I didn’t understand. My gaze swung from Alistair to Gareth and back again. ‘But…’
Interpreting my confusion for what it was, Alistair laughed. It was a humourless sound but I didn’t think I imagined the tremble in it. ‘Calls himself a McAllan. But he’s not really. Tell her what you really are.’
Gareth mumbled to himself.
‘Speak up,’ Alistair yelled, his fury growing. I realised that this wasn’t teenage angst expressing itself in a particularly ugly manner. The necromancy he’d already conjured up was taking root within him. Veins were bulging across his forehead and his eyes had a peculiar glazed look. How on earth had he managed to slip through the net? But I already knew the answer – he was a kid. The Order and the police wouldn’t have given him a second thought. I doubted he’d even been interviewed.
‘I was adopted,’ Gareth said, his voice still barely above a whisper.
‘His mother didn’t want him. Ain’t that right? Even when you were a baby she knew that you’d turn out to be nothing. Gave you up the first chance she got.’
I glanced at Gareth. ‘You’re brothers?’
Alistair answered for him. ‘We are not brothers.
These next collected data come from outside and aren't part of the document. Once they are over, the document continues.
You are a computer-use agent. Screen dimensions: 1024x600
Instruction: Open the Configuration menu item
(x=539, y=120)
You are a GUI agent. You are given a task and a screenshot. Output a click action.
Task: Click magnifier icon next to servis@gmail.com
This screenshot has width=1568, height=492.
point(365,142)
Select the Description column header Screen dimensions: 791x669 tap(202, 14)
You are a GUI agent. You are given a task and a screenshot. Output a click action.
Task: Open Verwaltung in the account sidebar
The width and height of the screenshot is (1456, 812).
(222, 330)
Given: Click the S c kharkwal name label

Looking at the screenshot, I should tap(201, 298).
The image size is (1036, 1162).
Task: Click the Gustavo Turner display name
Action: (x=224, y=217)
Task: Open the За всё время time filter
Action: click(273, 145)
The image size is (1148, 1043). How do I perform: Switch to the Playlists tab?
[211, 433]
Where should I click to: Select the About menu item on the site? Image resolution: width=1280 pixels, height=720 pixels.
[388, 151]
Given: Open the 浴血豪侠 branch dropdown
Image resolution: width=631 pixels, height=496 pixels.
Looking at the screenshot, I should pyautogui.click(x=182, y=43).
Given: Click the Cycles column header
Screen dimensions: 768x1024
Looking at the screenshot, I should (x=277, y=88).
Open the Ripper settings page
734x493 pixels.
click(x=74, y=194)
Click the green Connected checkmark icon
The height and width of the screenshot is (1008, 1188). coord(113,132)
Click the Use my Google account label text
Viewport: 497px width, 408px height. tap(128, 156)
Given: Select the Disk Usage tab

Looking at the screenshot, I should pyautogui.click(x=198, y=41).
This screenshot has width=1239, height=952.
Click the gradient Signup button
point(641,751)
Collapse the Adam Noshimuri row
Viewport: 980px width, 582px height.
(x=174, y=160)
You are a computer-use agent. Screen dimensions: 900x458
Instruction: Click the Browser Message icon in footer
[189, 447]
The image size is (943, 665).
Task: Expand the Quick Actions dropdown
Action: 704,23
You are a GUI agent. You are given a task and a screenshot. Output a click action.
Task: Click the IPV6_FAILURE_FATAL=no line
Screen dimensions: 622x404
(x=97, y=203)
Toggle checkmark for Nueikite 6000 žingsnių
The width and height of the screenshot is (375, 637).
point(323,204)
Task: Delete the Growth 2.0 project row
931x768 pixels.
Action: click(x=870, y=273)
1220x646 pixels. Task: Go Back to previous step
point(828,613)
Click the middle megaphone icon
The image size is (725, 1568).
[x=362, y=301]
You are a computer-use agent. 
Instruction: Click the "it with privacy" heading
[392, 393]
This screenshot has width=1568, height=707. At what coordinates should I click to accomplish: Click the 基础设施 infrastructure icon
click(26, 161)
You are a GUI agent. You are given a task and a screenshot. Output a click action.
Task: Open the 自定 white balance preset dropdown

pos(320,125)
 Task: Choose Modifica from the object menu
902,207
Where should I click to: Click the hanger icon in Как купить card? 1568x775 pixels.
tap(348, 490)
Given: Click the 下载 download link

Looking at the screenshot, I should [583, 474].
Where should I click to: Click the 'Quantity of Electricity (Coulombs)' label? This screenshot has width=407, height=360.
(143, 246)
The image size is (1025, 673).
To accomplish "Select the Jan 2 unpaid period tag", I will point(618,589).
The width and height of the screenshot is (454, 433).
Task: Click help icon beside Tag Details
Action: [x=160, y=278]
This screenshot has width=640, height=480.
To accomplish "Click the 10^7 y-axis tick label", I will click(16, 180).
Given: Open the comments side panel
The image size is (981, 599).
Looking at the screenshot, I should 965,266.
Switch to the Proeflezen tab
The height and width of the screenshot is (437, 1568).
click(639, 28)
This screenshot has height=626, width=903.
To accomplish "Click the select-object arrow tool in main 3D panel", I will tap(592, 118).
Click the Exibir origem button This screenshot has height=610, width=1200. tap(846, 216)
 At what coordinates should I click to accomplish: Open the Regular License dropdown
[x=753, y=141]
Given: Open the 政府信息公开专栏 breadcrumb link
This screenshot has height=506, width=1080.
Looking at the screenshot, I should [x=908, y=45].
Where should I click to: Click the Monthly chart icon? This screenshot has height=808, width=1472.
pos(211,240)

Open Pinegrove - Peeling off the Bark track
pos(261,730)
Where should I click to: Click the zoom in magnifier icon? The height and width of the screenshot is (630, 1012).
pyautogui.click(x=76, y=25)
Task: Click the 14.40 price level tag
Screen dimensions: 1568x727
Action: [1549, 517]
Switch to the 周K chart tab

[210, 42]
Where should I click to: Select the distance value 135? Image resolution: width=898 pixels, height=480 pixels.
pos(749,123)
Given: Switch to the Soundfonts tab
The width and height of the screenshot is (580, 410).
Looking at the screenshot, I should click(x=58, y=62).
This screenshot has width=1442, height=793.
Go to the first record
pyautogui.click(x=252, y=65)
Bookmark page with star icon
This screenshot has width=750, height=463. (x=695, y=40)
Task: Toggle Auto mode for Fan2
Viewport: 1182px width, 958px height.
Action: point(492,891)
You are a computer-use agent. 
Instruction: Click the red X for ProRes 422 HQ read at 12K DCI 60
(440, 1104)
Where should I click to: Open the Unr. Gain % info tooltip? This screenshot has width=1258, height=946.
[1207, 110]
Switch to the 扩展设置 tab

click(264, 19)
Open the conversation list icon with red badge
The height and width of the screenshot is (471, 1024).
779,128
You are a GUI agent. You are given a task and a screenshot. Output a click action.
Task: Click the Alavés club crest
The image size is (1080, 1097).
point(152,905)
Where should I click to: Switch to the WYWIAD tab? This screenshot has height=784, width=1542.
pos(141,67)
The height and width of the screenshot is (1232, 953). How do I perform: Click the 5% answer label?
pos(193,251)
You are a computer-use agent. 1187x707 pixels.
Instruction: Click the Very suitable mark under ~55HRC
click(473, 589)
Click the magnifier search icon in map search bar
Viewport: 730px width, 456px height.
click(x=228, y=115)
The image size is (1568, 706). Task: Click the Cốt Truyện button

The only reason Mum and Dad didn’t get rid of him when I came along is that they felt sorry for him.’ There was another long-drawn-out snort. ‘He’s a waste of space.’
Bloody hell. This was like a gender-swapped Cinderella. I wondered if my role was supposed to be that of the Fairy Godmother. Somehow I didn’t think glass slippers and a pretty gown would do the trick.
‘I should be grateful to him. If it wasn’t for him, I would never have learned what I’m really capable of.’ Alistair paused and gazed down at his hands. ‘I can do amazing things. I will do amazing things.’
‘Alistair, what you’re doing is highly dangerous,’ I said, shifting round and trying to get into a position where I could wriggle out of my bonds, or at least move my hands enough to cast a rune. ‘The magic you’re using comes at a high cost.’